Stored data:
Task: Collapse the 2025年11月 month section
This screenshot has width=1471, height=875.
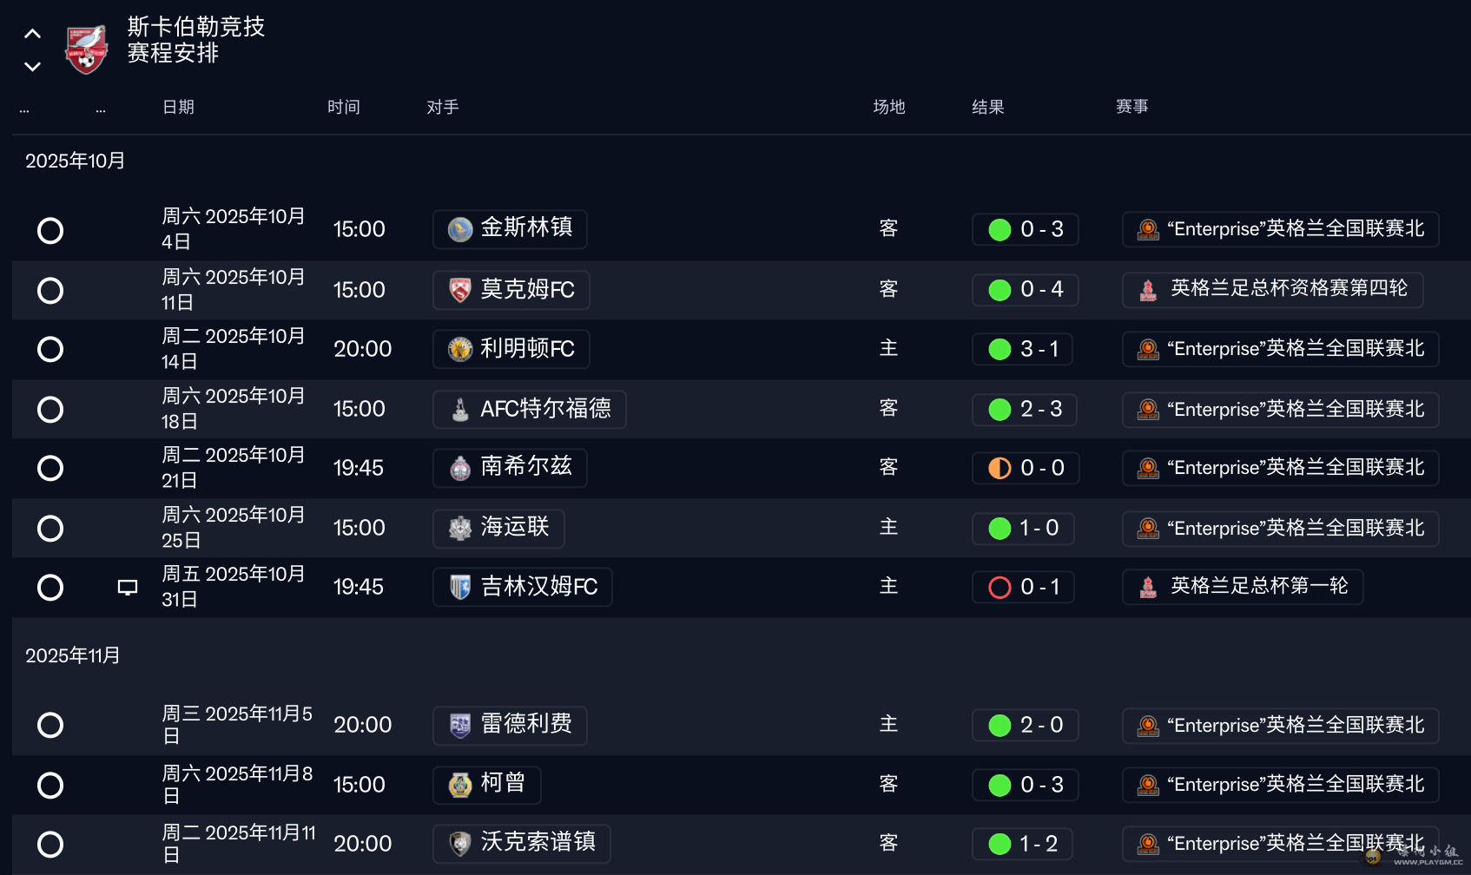Action: (73, 655)
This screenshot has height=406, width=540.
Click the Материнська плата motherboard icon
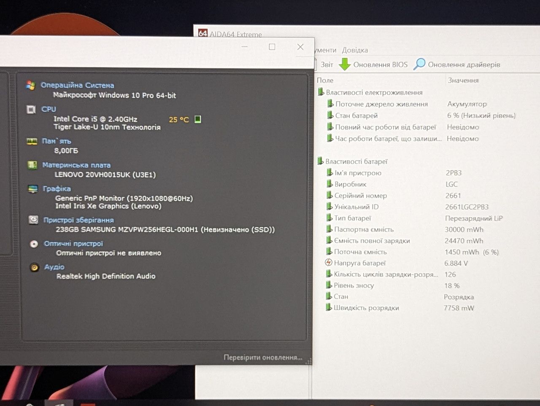tap(32, 165)
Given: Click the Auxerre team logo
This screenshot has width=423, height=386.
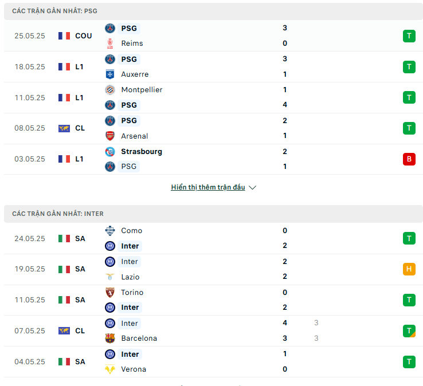Looking at the screenshot, I should click(x=110, y=74).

(What to produce):
Each line above must be repeated exactly in the answer, with pictures omitted.

(Exercise result):
Task: Collapse the 2025年11月 month section
This screenshot has width=1471, height=875.
Action: (73, 655)
This screenshot has height=406, width=540.
Click the Материнська плата motherboard icon
tap(32, 165)
Given: Click the Auxerre team logo
This screenshot has width=423, height=386.
Looking at the screenshot, I should click(x=110, y=74).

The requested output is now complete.